Stevenson as "the triumph of the Greek revival in domestic architecture."
St Andrew Square, which concludes it on the east, is not less elegant.
The chief monument in Edinburgh is
that in Princes Street Gardens to Sir Walter Scott. It is large, original,
suitable; it occupies the best site and it is to the most famous citizen
Edinburgh ever possessed. Opinions on it almost comically diverse are
extant. Ruskin roundly condemned it as "a small, vulgar, Gothic steeple on
the ground," and Professor Masson lauds it as "the finest monument raised
anywhere on earth to a man of letters." It remains a matter of opinion.
When the oracles are not dumb but contradictory you must trust your
impressions, or accept as Arbiter Elegantiarum the man in the
street, whose view is distinctly favourable. Almost the last in time,
assuredly not the least in merit, is the Highland Soldier resting on his
rifle. It stands at the corner of the road leading up the Mound to
Bank Street. It is of singular grace and power.
The huge mass of University
buildings, comprising the Old College, Industrial Museum, the University
Union, the M’Ewan Hall, the Medical School and the New Infirmary, are
impressive from their very
size. Of the individual members of the group the Old
College is still the best. These take lead as the chief schools of
Edinburgh. It has been claimed for those at the other end of the scale,
the more humble edifices raised by the School Board, that they are
harmonious, suitable, even dignified.

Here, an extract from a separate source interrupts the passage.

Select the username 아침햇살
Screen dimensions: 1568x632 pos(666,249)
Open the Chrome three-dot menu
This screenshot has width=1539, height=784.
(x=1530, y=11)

More pleasing to the eye than any of
them, or even Fettes College or the Academy, I should place George
Heriot’s Hospital and Donaldson’s Hospital at Coltbridge. The simple
elegance of the latter is more attractive than wealth of detail and
profusion of ornament. Edinburgh is crowded with examples of the classic;
the Grecian temples on the Mound, the National Monument on the Calton, and
the High School are the most obvious. I have already said that I consider
the last the first building in New Edinburgh. Of churches I will not
further speak, though Edinburgh is of necessity a city of many churches,
and I can only note that there are many graceful public offices and
private houses. Edinburgh must, like other places, suffer from the
uncultured zeal of the too early restorer and adorner. The givers of
statues, even as the gods, cannot recall their gifts. You dare not put a
rope round the neck of an offending image, haul it ignominiously down amid
the jeers of the populace and end it as road metal. The Old Edinburgh mob
did like things but not from love of art. To start a revolution with such
aims were to burn a house to roast your own eggs. The citizens are, at any
rate, honestly concerned to continue the embellishment and enrichment of
their city. What can you do but wish them good taste and God speed?